ERs are already overly crowded, with the biggest users being those under the federal Medicaid plan. Many doctors limit the number of Medicaid patients that they see because of the low rate of reimbursement from the government.

Here’s what should have happened. Voters should have looked at Massachusetts and Tennessee and seen what government control of health care does to health care. Universal coverage increases demand, but supply stays the same because of onerous certifications, taxes and regulations that block new entrants. Somewhere along the line there will be a shortage. And that means waiting lists, abortion, denial of care, and eventually euthanasia in order to keep costs down.

But there’s more – from the Heartland Institute.

What about Obamacare’s impact on low-wage workers? (H/T Rob)

Excerpt:

The requirements of President Obama’s new health care regime could penalize low-wage workers and cause a further slowdown of hiring for positions at chain restaurants and other small businesses.

White Castle, a national fast food chain, recently announced it would slow planned expansion in the United States and curtail hiring at its numerous restaurant outlets thanks to Obama’s law, which the chain says will cut its earnings in half.

According to a White Castle representative, the requirement that employers pay a $3,000 fine to the federal government for every employee whose out-of-pocket cost of health insurance exceeds 9.5 percent of their income will destroy their business model.

[…]Diana Furchtgott-Roth, a health care analyst at the Hudson Institute in Washington, DC, says much of this process is out of the employer’s control.

[…]Furchtgott-Roth says this aspect of Obamacare is part of a larger trend toward government pricing low-skilled workers out of the U.S. economy.

“The burden of all these Obamacare provisions is going to fall more on America’s low-skilled workers—the workers at White Castle, Burger King, and so on. Because their labor will become more expensive for companies to use, we’re going to see more mechanized solutions, a trend that is already happening in Europe,” Furchtgott-Roth said.

Well, some of these people who don’t pay income taxes are certainly going to be getting a wake-up call. Larger companies like John Deere, Verizon, Valero, Caterpillar, etc. already announced that they were going to be taking huge hits to their bottom line as a result of Obamacare. All these good intentions and high-minded blabberings don’t amount to any benefits for American working families.

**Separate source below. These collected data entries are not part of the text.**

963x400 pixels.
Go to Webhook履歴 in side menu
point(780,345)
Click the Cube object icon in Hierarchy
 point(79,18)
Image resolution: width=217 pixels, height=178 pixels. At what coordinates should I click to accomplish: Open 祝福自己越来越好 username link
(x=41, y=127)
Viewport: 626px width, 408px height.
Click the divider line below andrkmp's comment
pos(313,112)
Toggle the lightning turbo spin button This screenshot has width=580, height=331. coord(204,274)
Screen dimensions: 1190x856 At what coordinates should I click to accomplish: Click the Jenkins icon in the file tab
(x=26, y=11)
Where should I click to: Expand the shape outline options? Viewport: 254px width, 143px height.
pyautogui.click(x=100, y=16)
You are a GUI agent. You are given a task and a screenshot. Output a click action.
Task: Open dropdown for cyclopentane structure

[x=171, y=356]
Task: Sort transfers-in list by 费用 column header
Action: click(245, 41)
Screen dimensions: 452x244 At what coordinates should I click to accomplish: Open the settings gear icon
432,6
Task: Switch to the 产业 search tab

Happy-talk wins elections, but it doesn’t pay the bills or feed the children.

Next time, we need to be more diligent at looking at what actually happens in other countries and even in our own states when people try to nationalize health care in order to provide universal coverage. We can have universal coverage – we just need to let people choose what level of coverage they want and we need to make market reforms to the health care industry. Choice and competition works better for consumers. That’s real health care reform.